(SUPPLIED MATERIAL)

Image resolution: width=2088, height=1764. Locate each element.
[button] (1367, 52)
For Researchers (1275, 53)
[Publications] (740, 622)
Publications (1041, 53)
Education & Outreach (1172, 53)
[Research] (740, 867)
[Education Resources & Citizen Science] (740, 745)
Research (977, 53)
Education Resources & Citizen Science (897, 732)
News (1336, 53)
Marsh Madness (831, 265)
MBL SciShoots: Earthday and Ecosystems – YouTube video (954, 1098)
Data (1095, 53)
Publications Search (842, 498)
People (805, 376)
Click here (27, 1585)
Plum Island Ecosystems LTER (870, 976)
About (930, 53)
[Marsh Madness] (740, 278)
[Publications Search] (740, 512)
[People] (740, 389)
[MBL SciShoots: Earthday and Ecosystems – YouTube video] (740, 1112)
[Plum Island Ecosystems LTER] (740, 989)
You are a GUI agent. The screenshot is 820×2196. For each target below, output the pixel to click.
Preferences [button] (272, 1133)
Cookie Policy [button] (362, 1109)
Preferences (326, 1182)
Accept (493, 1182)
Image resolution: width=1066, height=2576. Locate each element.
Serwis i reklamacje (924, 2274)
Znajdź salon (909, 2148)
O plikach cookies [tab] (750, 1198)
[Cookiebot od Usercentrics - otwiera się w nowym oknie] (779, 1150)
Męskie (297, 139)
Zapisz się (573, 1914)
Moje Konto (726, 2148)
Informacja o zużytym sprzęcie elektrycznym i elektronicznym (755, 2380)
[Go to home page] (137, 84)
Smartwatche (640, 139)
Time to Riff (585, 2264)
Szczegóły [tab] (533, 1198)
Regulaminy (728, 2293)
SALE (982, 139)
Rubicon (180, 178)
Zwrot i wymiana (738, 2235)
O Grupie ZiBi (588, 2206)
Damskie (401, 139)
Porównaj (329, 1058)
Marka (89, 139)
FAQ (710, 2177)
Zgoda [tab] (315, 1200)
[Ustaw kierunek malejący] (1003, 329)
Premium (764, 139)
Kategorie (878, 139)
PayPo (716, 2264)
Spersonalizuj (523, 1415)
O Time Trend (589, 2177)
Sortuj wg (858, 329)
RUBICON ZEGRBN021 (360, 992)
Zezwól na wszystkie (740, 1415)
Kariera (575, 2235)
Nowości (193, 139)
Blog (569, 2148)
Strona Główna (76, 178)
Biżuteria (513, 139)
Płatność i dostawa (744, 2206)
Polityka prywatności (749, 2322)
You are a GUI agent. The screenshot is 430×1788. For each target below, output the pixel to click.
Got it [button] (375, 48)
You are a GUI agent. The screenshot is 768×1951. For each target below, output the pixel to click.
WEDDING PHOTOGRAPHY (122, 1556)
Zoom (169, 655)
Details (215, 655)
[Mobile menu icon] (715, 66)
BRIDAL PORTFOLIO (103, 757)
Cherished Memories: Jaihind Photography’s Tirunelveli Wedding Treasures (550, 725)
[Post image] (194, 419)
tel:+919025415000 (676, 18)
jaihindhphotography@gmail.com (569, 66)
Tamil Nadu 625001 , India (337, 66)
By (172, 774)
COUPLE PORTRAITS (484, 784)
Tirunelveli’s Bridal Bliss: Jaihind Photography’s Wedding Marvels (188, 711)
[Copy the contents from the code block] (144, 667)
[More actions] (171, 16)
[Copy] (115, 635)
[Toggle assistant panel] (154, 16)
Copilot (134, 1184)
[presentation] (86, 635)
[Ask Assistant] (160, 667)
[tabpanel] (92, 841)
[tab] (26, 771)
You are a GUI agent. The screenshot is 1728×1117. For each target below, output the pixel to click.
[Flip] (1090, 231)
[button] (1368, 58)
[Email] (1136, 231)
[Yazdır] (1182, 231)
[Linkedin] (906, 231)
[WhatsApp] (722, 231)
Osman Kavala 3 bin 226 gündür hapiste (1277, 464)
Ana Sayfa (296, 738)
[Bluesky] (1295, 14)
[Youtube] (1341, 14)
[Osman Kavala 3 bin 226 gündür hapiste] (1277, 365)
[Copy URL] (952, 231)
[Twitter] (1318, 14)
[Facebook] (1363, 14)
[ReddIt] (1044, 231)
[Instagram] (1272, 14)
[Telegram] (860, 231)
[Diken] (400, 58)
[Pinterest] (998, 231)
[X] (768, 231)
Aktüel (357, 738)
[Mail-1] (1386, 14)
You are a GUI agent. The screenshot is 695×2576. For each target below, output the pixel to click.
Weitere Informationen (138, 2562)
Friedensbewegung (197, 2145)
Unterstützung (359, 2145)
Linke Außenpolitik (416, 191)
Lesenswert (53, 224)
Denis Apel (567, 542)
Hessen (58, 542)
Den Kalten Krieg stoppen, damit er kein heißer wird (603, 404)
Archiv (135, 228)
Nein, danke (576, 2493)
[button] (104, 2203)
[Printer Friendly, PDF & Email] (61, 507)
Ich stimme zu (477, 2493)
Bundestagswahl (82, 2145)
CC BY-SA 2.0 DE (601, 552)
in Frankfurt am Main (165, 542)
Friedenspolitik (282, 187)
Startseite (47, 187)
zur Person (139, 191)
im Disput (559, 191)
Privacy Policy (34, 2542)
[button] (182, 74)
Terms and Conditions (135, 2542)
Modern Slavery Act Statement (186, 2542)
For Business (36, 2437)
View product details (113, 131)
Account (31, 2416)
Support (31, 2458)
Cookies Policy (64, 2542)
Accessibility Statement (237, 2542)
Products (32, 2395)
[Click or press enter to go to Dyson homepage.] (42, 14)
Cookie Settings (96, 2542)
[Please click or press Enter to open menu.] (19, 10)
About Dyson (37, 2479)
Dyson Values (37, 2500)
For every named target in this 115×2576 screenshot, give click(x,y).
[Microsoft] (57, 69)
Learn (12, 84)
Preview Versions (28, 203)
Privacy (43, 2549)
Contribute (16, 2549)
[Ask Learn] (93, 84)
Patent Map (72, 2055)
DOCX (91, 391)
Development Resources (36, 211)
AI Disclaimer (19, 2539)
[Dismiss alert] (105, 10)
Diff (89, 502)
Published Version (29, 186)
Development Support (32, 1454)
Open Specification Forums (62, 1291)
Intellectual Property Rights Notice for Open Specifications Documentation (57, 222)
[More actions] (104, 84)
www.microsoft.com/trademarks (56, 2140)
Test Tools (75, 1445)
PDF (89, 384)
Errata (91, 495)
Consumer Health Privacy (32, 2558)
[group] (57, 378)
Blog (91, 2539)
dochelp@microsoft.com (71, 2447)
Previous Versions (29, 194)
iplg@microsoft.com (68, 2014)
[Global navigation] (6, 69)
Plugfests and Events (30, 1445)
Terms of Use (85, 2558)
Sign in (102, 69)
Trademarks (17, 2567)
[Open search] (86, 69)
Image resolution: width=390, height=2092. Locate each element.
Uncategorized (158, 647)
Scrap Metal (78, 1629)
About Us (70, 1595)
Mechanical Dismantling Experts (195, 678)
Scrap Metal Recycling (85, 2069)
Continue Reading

(End SUPPLIED MATERIAL)

## ASSIGNMENT
Using only the entries above, output the line with "[button] (104, 2203)", the line with "[button] (182, 74)", and all lines between them, exactly as they stand.

## WRITTEN RESPONSE
[button] (104, 2203)
[Printer Friendly, PDF & Email] (61, 507)
Ich stimme zu (477, 2493)
Bundestagswahl (82, 2145)
CC BY-SA 2.0 DE (601, 552)
in Frankfurt am Main (165, 542)
Friedenspolitik (282, 187)
Startseite (47, 187)
zur Person (139, 191)
im Disput (559, 191)
Privacy Policy (34, 2542)
[button] (182, 74)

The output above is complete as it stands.